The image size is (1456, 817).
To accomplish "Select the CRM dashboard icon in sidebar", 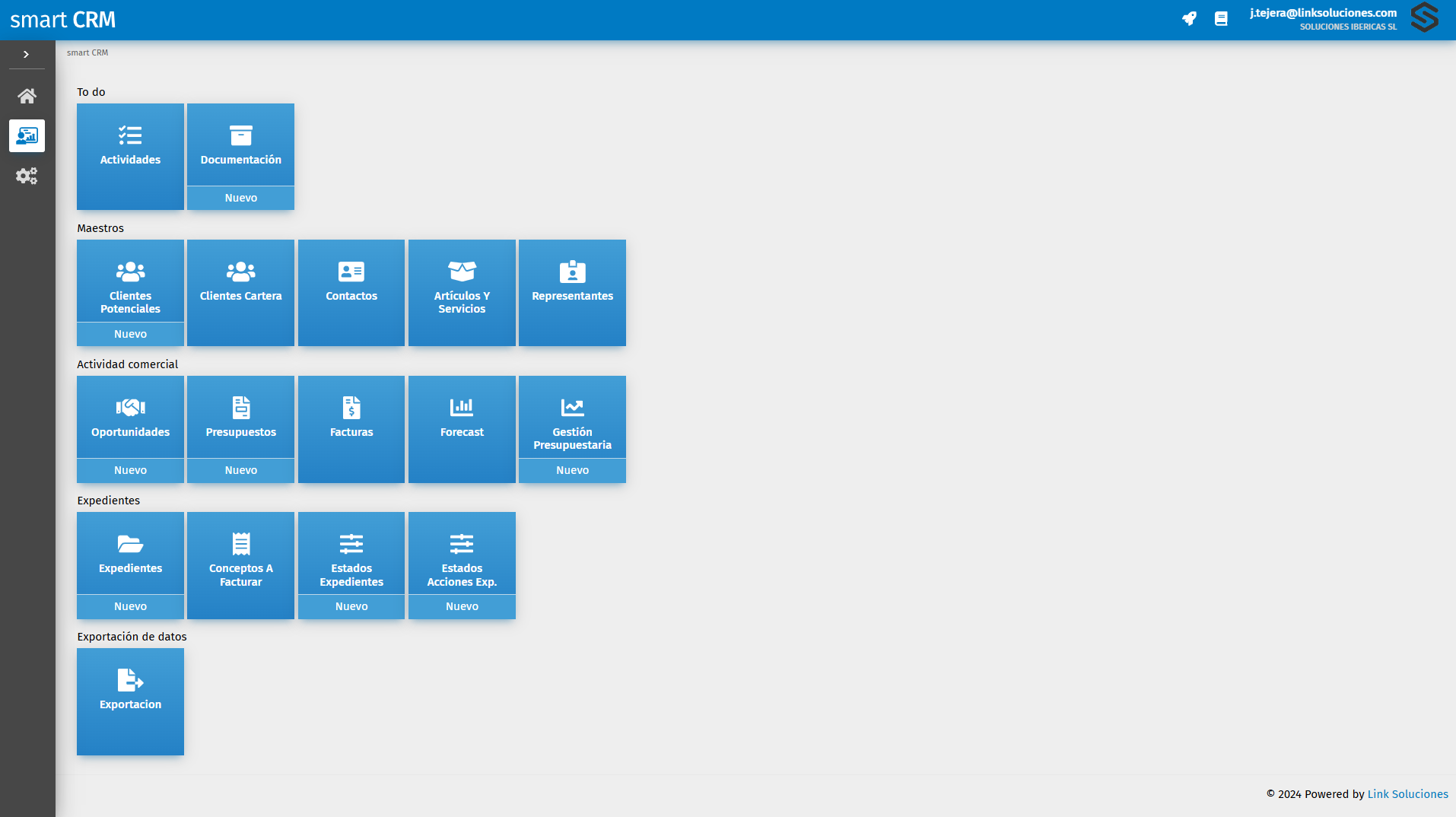I will (x=27, y=136).
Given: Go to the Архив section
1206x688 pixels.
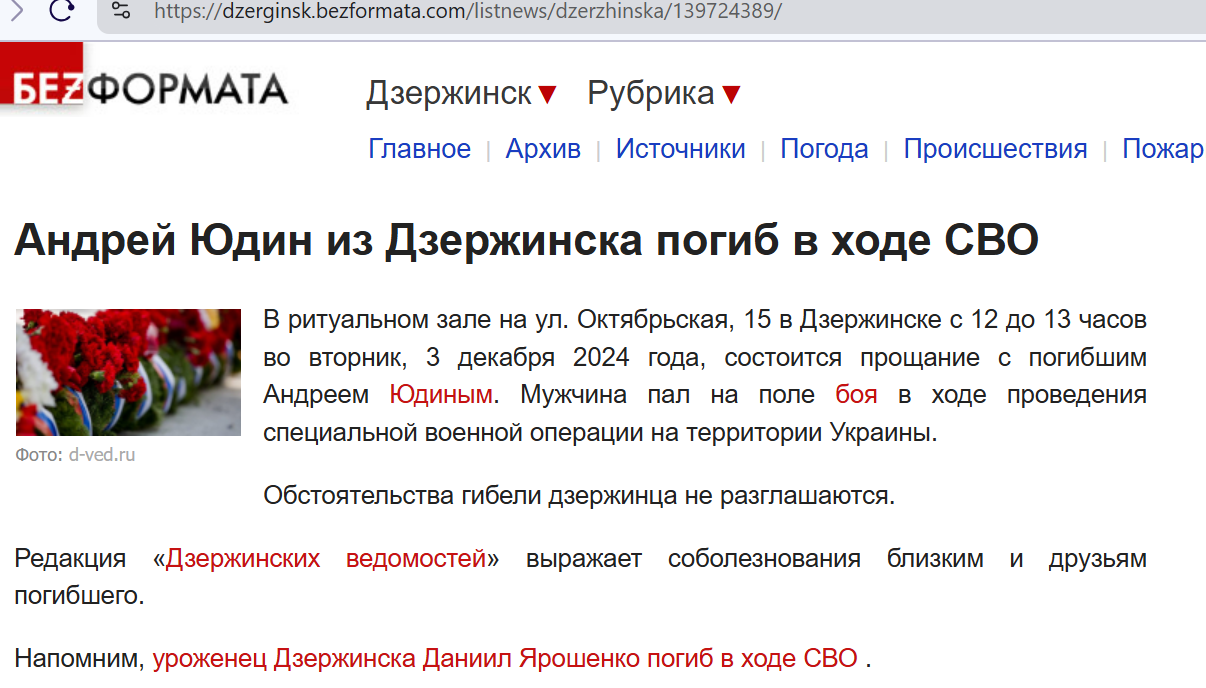Looking at the screenshot, I should pyautogui.click(x=543, y=149).
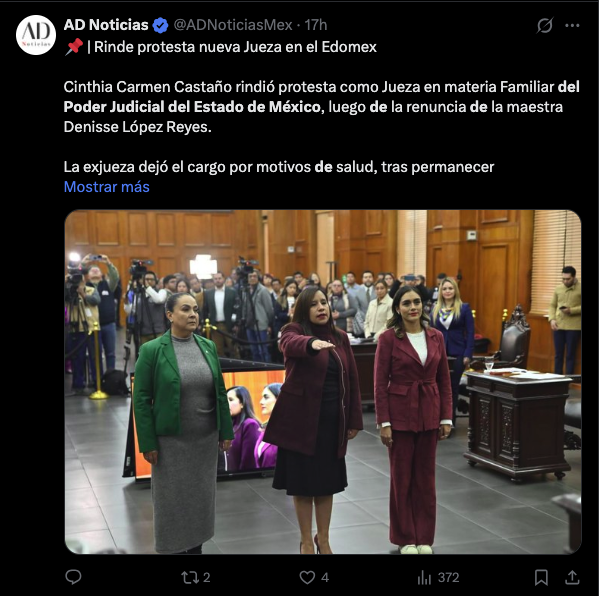
Task: Open AD Noticias display name link
Action: click(x=106, y=25)
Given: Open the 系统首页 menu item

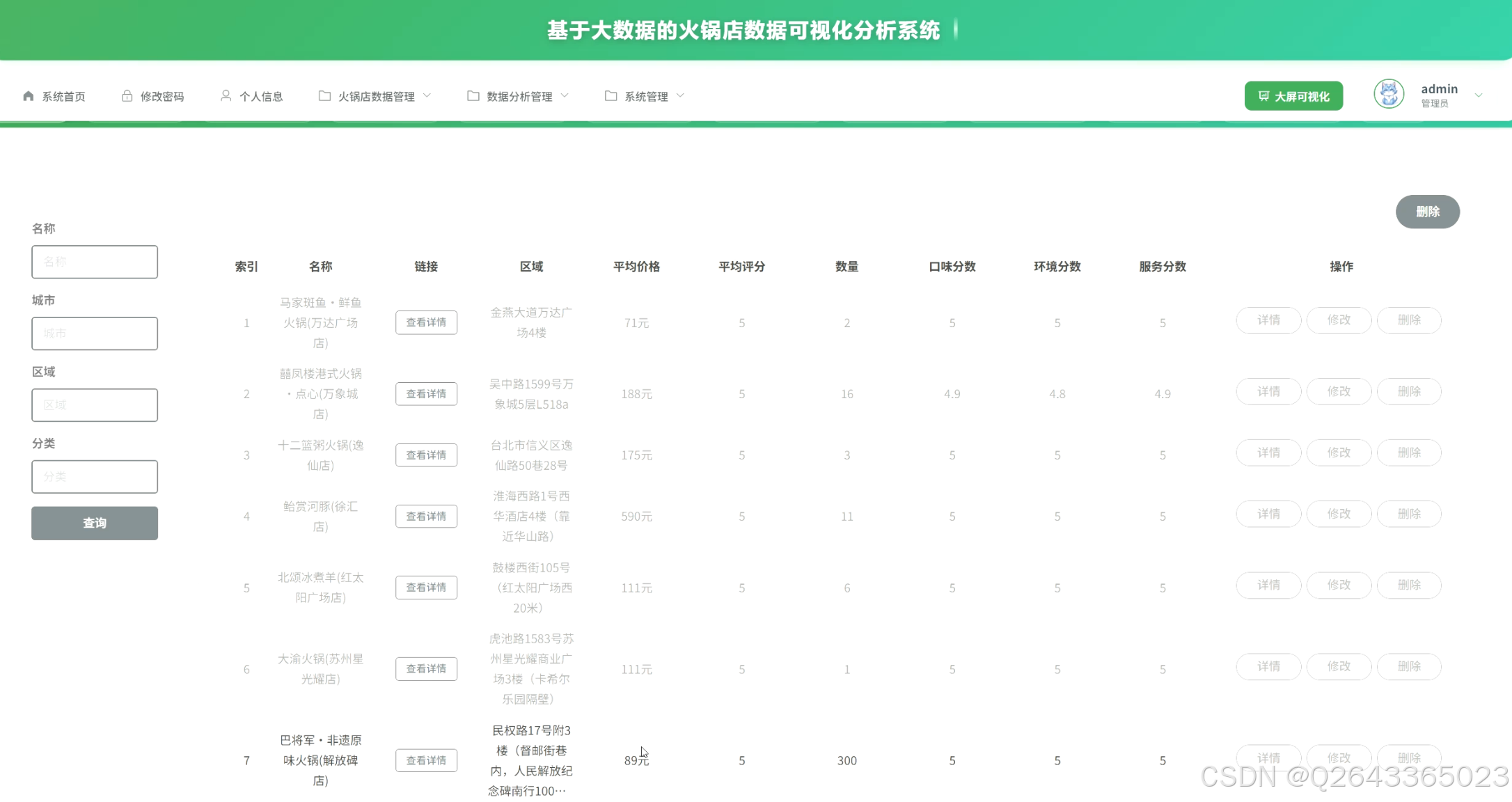Looking at the screenshot, I should coord(63,96).
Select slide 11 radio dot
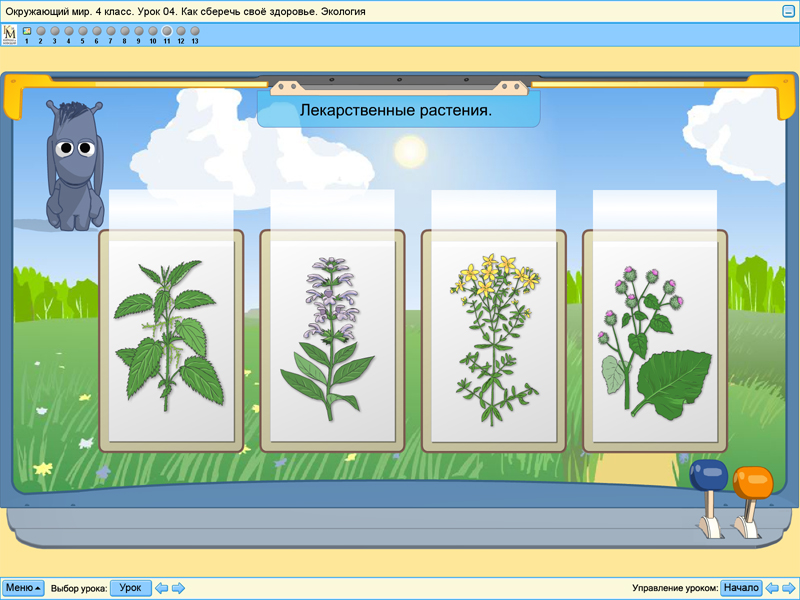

● ● ● ● ●

**EXERCISE DETAILS**
Arrange the lines of the records as a JSON list of strings, one string per line and with blank lines omitted, starting at the line containing "Given: Go to the Архив section" and ending at the last line of the records. Leave the pictures out of the list.

**FINAL RESULT**
[
  "Given: Go to the Архив section",
  "1206x688 pixels.",
  "Looking at the screenshot, I should pyautogui.click(x=543, y=149).",
  "Task: Open AD Noticias display name link",
  "Action: click(x=106, y=25)",
  "Given: Open the 系统首页 menu item",
  "Looking at the screenshot, I should coord(63,96).",
  "Select slide 11 radio dot"
]